··· Source text

Painting

Jakub Gliński

Personality Breakdown

Jakub GlińskiPersonality Breakdown, 2021acrylic paint and airbrush on canvas, 210 × 150 cmCollection II of the Arsenal Gallery in Białystok. Work purchased by the Arsenal Gallery in 2022

An art critic has once described Jakub Gliński as “a tolerable portraitist of the Polish reality; only it is the reality represented by scrawled-over walls behind school sports grounds”. The images, signs and texts more or less carefully scrawled on the walls of apartment blocks, rubbish-bin sheds or fences – this is indeed the iconosphere from which Gliński derives his imaginarium. An aware recipient will decode there the slogans and symbols of anarchists, anti-fascists or the LGBT movement and will identify motifs and figures belonging to pop culture, often in deformed shapes. In his canvases, Gliński constructs an image of a world subjected to destruction; an internally conflicted, post-human world. The roots of his explorations lie in the oeuvre of the American street artist Jean-Michel Basquiat.

······

-- Instruction A --
Please convert the entries of Block 1 into a numbered list, leaving out blank lines and the picture.
The passage on Jakub Gliński's painting and the entries come from unrelated sources.

··· Raw data

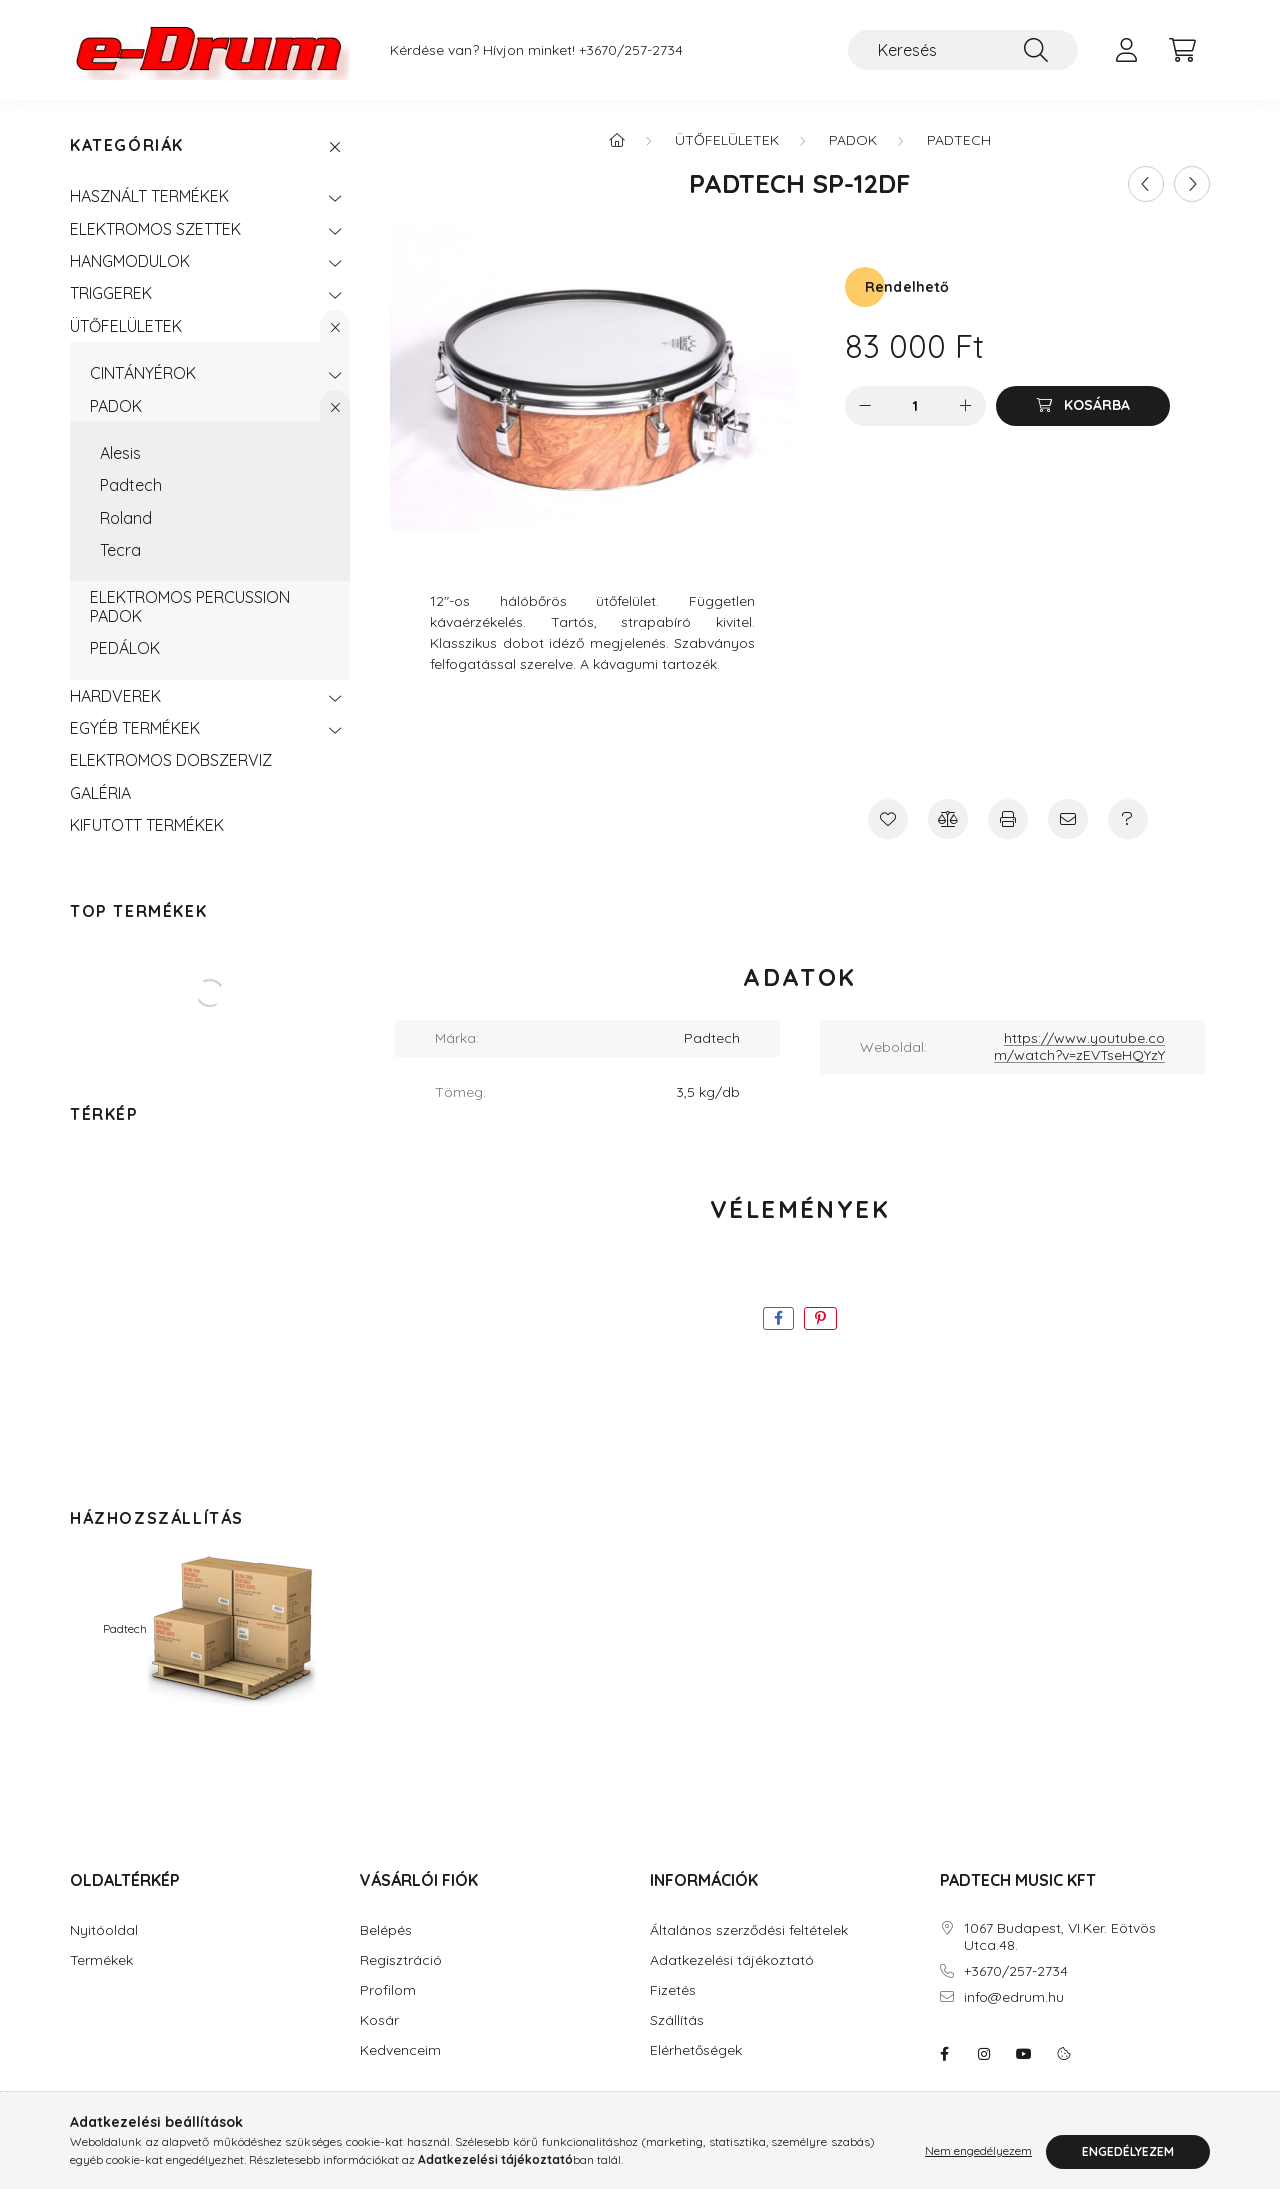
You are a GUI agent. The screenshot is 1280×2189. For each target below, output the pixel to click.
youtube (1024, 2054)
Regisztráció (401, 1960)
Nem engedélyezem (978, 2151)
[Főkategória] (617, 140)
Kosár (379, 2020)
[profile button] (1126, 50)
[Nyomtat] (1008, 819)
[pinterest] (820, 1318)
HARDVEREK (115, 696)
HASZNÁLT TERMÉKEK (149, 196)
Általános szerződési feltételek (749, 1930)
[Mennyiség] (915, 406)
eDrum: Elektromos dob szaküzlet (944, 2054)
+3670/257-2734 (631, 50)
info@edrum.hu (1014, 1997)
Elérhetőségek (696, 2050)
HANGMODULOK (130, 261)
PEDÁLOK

······

-- Instruction B --
Continue the passage on Jakub Gliński's painting after its final sentence.

-- Task output A --
1. You are a GUI agent. The screenshot is 1280×2189. For each target below, output the pixel to click.
2. youtube (1024, 2054)
3. Regisztráció (401, 1960)
4. Nem engedélyezem (978, 2151)
5. [Főkategória] (617, 140)
6. Kosár (379, 2020)
7. [profile button] (1126, 50)
8. [Nyomtat] (1008, 819)
9. [pinterest] (820, 1318)
10. HARDVEREK (115, 696)
11. HASZNÁLT TERMÉKEK (149, 196)
12. Általános szerződési feltételek (749, 1930)
13. [Mennyiség] (915, 406)
14. eDrum: Elektromos dob szaküzlet (944, 2054)
15. +3670/257-2734 (631, 50)
16. info@edrum.hu (1014, 1997)
17. Elérhetőségek (696, 2050)
18. HANGMODULOK (130, 261)
19. PEDÁLOK

-- Task output B --
Gliński is attracted to the practice of layering verbal and visual messages by covering a text or image with another coating of paint. He is fascinated by the areas hidden underneath the surface of the sprayed-on paint. Those texts emerge from underneath a solid layer of paint as far less intensive, illegible, prompting him to answer, negate or enter a creative dialogue with them. Gliński paints impulsively and intuitively; he applies paint in layers with an expressive gesture or sprays it on with an airbrush, a spray gun that produces smears with shaky, blurred edges. He does not rationalize his creative output; having taken free expression as the basis of his work, he moves against the currents of the academe. This does not mean, however, that his creative process is reduced to a brief conceptual gesture; it often takes him many hours of work in his sketchbook to arrive at a solution.
 
Gliński’s output carries a considerable introspective load. Personality Breakdown is one of his works referring to the issue of memory dysfunctions. He directly refers to the functioning of his brain, to the eviction of some images and contents from his memory, “as if my brain had experienced something and failed to retain it or deleted it after a while”. He perceives this mechanism as analogous to graffiti removal. He compares the practice of painting and overpainting images to forgetting and repressing events or emotions. All that remains when these processes are completed are bits and pieces that create a fragmented inner world; an universe locked in images constructed from scraps of reality.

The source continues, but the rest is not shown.